# [What is expected]
Please format the data starting at the line with "You are a computer-use" and ending at the line with "(x=538, y=102)" as a two-column CSV with the headers instruction and response. Give one row per entry, with each field in double quotes and line breaks replaced by spaces.
---- Extracted data
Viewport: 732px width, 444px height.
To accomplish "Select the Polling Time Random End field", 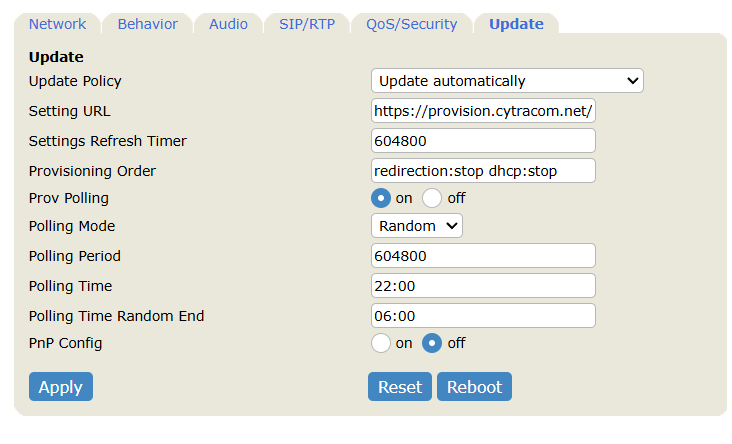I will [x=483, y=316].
--------
---- Extracted data
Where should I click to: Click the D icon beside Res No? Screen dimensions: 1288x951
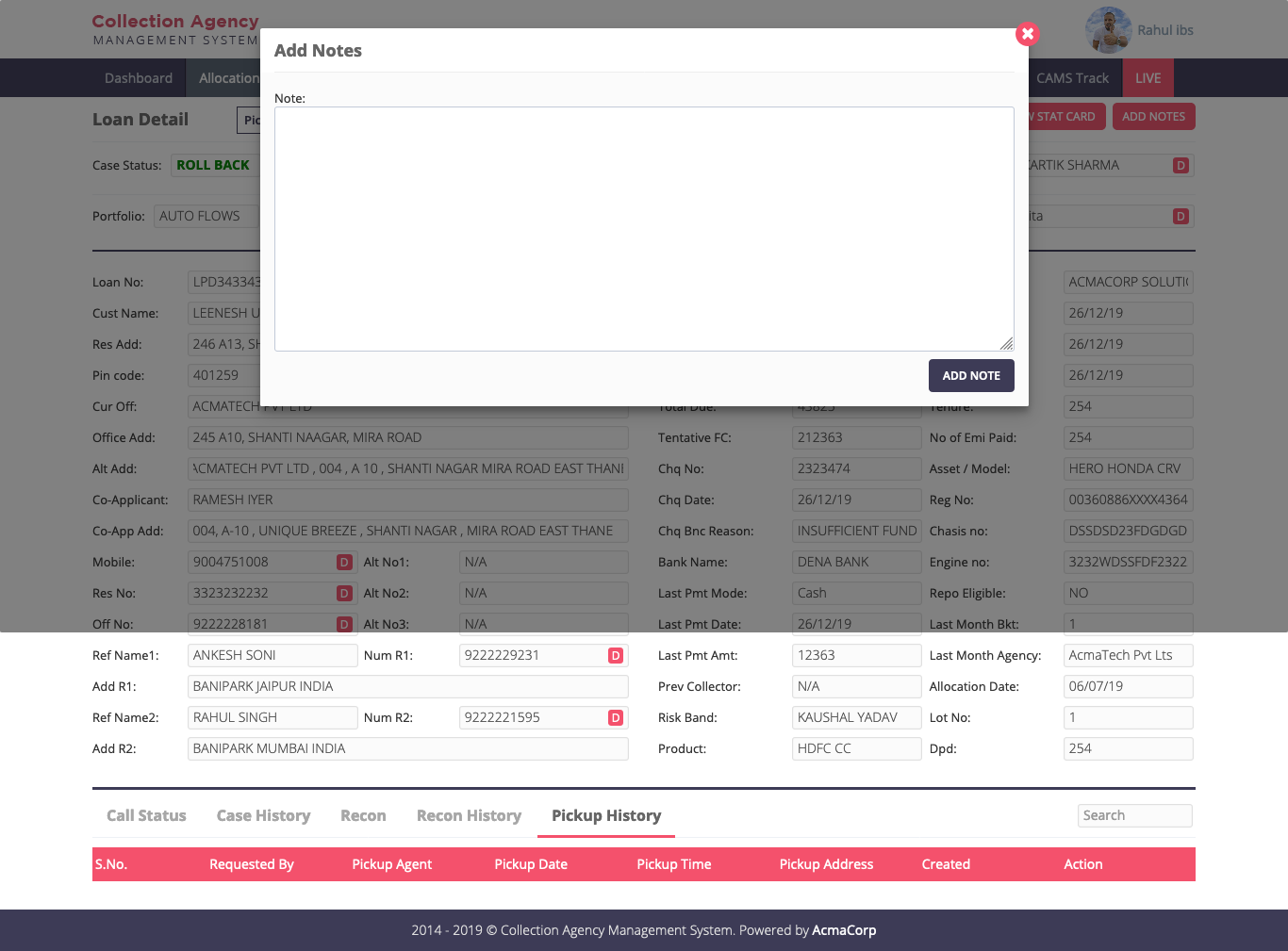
--------
---- Extracted data
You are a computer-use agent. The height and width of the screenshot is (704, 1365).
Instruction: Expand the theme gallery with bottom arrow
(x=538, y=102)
--------
# [Solved exercise]
instruction,response
"You are a computer-use agent. The height and width of the screenshot is (704, 1365). Instruction: Expand the theme gallery with bottom arrow","(x=538, y=102)"